Subtle detail here: the fastest turnaround that one could reasonably expect on that process is about six months. This might eventually be useful, but at the moment it seems like the model churn is huge and people insist you use this week's model for best results.
> The first generation HC1 chip is implemented in the 6 nanometer N6 process from TSMC. Each HC1 chip has 53 billion transistors on the package, most of it very likely for ROM and SRAM memory. The HC1 card burns about 200 watts, says Bajic, and a two-socket X86 server with ten HC1 cards in it runs 2,500 watts.
This isn't ready for phones yet, but think of something like phones where people buy new ones every 3 years and even having a mediocre on-device model at that speed would be incredible for something like siri.
Video game NPCs?
I'll take one with a frontier model please, for my local coding and home ai needs..
The slow word-by-word typing was what we started to get used to with LLMs.
If these techniques get widespread, we may grow accustomed to the "old" speed again where content loads ~instantly.
Imagine a content forest like Wikipedia instantly generated like a Minecraft word...
A chatbot which tells you various fun facts is not the only use case for LLMs.

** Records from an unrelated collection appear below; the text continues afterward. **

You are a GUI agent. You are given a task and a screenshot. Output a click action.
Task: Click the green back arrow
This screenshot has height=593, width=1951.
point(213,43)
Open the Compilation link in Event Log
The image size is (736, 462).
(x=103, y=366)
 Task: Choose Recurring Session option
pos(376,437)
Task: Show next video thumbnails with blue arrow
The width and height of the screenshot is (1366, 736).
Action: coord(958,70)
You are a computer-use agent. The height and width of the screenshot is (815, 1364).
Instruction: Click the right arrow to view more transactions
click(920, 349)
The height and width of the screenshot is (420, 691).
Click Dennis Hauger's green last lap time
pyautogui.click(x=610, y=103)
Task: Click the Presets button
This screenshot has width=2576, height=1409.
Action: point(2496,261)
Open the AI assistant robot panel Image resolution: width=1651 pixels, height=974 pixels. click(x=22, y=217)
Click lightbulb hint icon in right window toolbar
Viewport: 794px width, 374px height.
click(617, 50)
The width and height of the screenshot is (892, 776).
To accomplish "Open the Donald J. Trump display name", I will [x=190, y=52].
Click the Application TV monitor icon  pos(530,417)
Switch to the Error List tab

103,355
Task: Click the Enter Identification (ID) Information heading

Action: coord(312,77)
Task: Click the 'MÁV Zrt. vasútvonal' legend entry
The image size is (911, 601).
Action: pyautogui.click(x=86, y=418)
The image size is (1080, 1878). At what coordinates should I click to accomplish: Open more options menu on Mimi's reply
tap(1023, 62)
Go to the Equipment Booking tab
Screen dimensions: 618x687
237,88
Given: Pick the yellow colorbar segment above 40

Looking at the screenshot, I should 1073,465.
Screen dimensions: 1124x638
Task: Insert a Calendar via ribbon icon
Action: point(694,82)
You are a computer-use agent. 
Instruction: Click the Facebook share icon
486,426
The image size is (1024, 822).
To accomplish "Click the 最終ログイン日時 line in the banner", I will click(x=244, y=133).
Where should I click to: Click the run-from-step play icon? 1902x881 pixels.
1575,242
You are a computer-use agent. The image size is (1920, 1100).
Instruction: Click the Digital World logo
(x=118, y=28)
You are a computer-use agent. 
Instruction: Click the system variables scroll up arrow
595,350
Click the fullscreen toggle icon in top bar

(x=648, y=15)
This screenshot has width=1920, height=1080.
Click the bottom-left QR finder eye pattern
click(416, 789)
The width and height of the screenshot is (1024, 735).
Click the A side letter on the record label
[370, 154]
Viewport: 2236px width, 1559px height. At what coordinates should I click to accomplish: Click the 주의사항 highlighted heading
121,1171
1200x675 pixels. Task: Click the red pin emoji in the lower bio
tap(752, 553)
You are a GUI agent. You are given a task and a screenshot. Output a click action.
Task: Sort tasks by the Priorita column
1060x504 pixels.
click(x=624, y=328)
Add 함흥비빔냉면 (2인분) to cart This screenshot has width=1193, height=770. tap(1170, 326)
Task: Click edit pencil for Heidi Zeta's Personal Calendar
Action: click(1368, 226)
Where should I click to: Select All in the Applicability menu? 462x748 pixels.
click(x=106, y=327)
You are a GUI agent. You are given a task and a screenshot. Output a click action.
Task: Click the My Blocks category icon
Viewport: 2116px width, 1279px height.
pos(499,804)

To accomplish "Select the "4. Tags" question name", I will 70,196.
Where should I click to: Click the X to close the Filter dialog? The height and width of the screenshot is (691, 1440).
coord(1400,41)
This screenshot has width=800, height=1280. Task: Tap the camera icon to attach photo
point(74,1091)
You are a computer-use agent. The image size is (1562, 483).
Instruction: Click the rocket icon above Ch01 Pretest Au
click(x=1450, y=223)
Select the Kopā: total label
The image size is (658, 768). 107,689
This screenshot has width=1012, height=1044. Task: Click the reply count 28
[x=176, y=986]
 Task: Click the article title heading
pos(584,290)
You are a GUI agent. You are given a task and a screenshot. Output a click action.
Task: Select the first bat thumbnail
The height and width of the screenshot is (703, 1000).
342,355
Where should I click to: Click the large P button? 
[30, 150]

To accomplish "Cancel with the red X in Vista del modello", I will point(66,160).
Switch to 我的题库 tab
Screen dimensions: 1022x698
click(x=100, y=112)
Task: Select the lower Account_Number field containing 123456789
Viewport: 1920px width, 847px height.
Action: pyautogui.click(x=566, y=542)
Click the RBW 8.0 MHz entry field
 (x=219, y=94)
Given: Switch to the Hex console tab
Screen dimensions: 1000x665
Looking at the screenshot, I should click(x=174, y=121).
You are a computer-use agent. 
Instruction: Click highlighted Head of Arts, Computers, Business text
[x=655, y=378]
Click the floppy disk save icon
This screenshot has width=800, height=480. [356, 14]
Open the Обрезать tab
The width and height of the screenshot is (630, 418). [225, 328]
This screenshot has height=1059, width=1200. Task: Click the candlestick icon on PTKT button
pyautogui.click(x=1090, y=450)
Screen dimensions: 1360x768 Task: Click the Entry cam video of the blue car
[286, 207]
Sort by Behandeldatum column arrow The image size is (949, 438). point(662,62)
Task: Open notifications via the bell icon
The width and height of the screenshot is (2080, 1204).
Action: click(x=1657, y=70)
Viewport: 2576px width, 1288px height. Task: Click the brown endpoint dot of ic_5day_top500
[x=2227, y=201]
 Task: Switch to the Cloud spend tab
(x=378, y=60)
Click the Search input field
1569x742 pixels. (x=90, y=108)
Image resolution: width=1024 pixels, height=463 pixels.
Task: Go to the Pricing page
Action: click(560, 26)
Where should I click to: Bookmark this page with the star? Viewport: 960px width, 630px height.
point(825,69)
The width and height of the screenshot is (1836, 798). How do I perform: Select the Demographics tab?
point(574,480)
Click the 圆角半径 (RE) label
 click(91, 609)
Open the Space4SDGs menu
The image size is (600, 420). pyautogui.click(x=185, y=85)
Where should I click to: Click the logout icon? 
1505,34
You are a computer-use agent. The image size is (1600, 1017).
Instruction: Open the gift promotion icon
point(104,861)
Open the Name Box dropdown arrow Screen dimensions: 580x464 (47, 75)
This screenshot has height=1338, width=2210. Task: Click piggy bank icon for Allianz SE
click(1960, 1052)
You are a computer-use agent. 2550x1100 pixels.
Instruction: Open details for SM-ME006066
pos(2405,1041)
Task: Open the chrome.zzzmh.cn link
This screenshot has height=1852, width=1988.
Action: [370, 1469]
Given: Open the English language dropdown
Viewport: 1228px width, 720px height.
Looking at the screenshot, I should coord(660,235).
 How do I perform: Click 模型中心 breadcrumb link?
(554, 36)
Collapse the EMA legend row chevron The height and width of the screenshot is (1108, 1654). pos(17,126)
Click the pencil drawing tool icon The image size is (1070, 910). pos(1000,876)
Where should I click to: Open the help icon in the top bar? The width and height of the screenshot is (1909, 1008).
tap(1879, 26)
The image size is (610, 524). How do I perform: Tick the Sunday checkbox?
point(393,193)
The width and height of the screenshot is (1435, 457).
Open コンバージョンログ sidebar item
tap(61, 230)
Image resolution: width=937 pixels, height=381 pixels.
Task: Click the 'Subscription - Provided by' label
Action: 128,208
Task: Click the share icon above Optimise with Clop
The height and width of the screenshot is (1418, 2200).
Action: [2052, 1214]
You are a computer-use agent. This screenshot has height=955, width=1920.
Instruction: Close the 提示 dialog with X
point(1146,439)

They're language models first and foremost, so they're good at language processing tasks (where they don't "hallucinate" as much).
Their ability to memorize various facts (with some "hallucinations") is an interesting side effect which is now abused to make them into "AI agents" and what not but they're just general-purpose language processing machines at their core.
Alternatively, ask yourself how plausible it sounds that all the facts in the world could be compressed into 8k parameters while remaining intact and fine-grained. If your answer is that it sounds pretty impossible... well it is.
Smaller models, not so much.
What GP is expected to happen has happened around late 2024 ~ early 2025 when LLM frontends got web search feature. It's old tech now.